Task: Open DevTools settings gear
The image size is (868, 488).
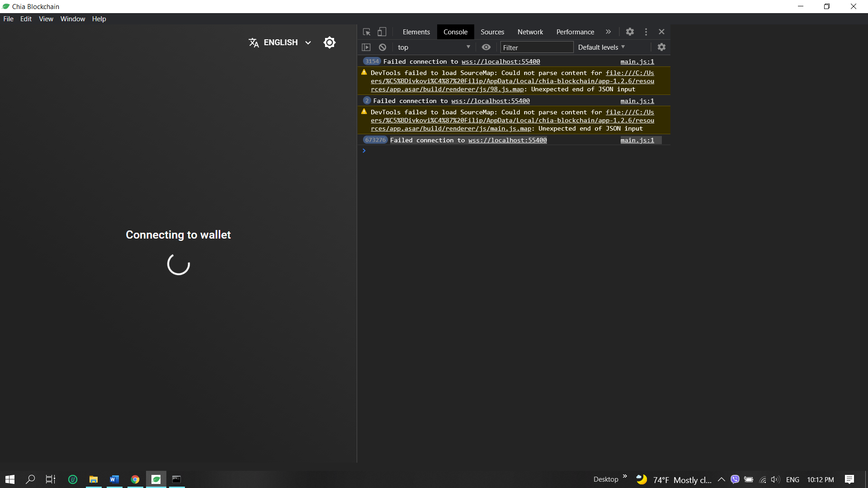Action: click(629, 32)
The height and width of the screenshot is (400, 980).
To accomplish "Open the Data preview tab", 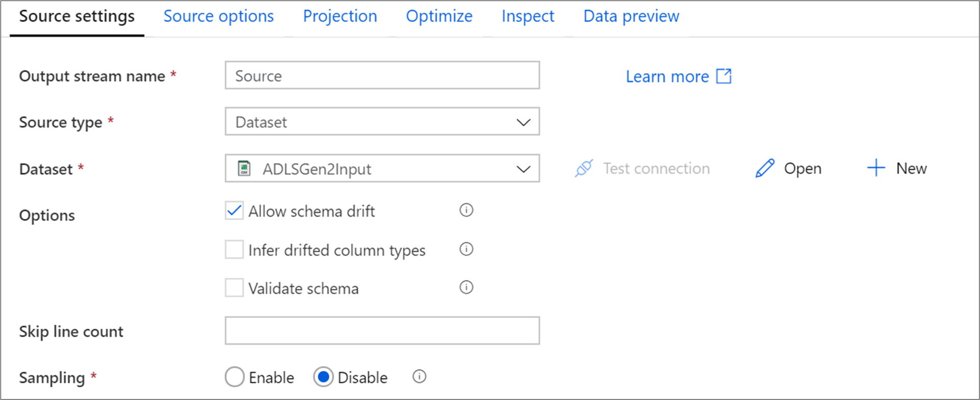I will 631,16.
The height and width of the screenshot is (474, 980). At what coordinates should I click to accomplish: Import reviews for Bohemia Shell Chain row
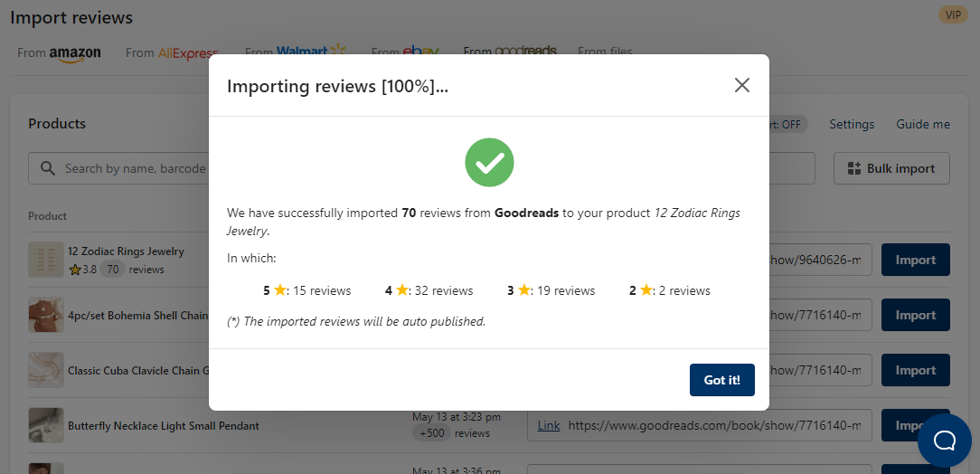(x=915, y=315)
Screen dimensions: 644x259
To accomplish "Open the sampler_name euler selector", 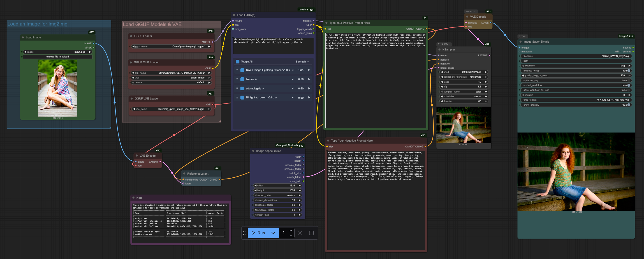I will pos(464,92).
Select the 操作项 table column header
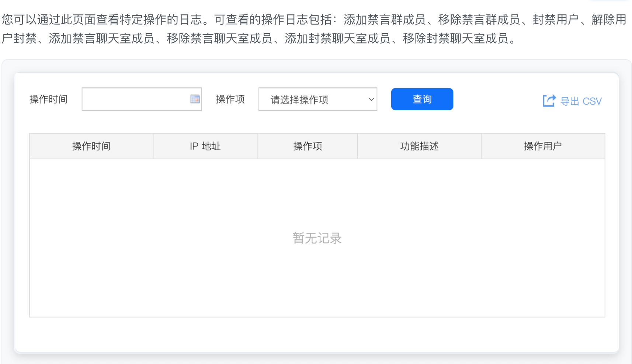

## PROMPT
Show every line above that contains the word "height", copied in full.

## WORKED ANSWER
The height and width of the screenshot is (400, 980).
The height and width of the screenshot is (474, 980). At what coordinates should I click to accomplish: Import reviews for Bohemia Shell Chain row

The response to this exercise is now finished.